## ASSIGNED TASK
Could you filter the listing for lines with the word "computer" and return them?

## INPUT FOR THIS TASK

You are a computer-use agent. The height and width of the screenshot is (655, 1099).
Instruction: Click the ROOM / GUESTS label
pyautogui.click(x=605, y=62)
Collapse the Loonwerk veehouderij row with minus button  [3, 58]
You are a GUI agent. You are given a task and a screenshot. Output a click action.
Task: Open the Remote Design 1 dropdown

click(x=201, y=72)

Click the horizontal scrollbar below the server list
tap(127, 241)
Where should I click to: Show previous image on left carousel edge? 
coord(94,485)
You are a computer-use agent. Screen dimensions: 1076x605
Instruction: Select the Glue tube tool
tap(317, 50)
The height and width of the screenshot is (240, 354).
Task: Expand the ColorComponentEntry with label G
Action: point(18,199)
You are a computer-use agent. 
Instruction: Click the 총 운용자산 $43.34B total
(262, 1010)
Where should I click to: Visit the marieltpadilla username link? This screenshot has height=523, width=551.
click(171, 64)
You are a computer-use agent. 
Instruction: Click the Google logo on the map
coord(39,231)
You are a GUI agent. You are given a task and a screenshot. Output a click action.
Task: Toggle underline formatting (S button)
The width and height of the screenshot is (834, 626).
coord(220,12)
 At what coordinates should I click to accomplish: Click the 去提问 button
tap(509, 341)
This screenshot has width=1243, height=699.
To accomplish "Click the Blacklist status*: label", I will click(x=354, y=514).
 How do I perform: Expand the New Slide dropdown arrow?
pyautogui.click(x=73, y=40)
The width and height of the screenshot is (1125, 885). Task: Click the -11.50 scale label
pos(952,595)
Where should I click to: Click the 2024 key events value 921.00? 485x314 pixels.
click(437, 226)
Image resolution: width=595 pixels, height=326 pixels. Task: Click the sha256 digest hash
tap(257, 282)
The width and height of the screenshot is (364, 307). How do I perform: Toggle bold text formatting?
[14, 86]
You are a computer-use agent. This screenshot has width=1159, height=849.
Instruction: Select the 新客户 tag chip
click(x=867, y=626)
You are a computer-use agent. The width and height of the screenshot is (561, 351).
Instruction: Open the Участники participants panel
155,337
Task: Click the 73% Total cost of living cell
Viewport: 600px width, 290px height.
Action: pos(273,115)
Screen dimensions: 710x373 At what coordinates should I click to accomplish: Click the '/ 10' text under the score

## WRITTEN SOLUTION
You are a computer-use agent. The height and width of the screenshot is (655, 1099).
You are a computer-use agent. Screen dimensions: 1076x605
You are a computer-use agent. 
You are a computer-use agent. 
You are a computer-use agent. This screenshot has width=1159, height=849.
You are a computer-use agent. The width and height of the screenshot is (561, 351).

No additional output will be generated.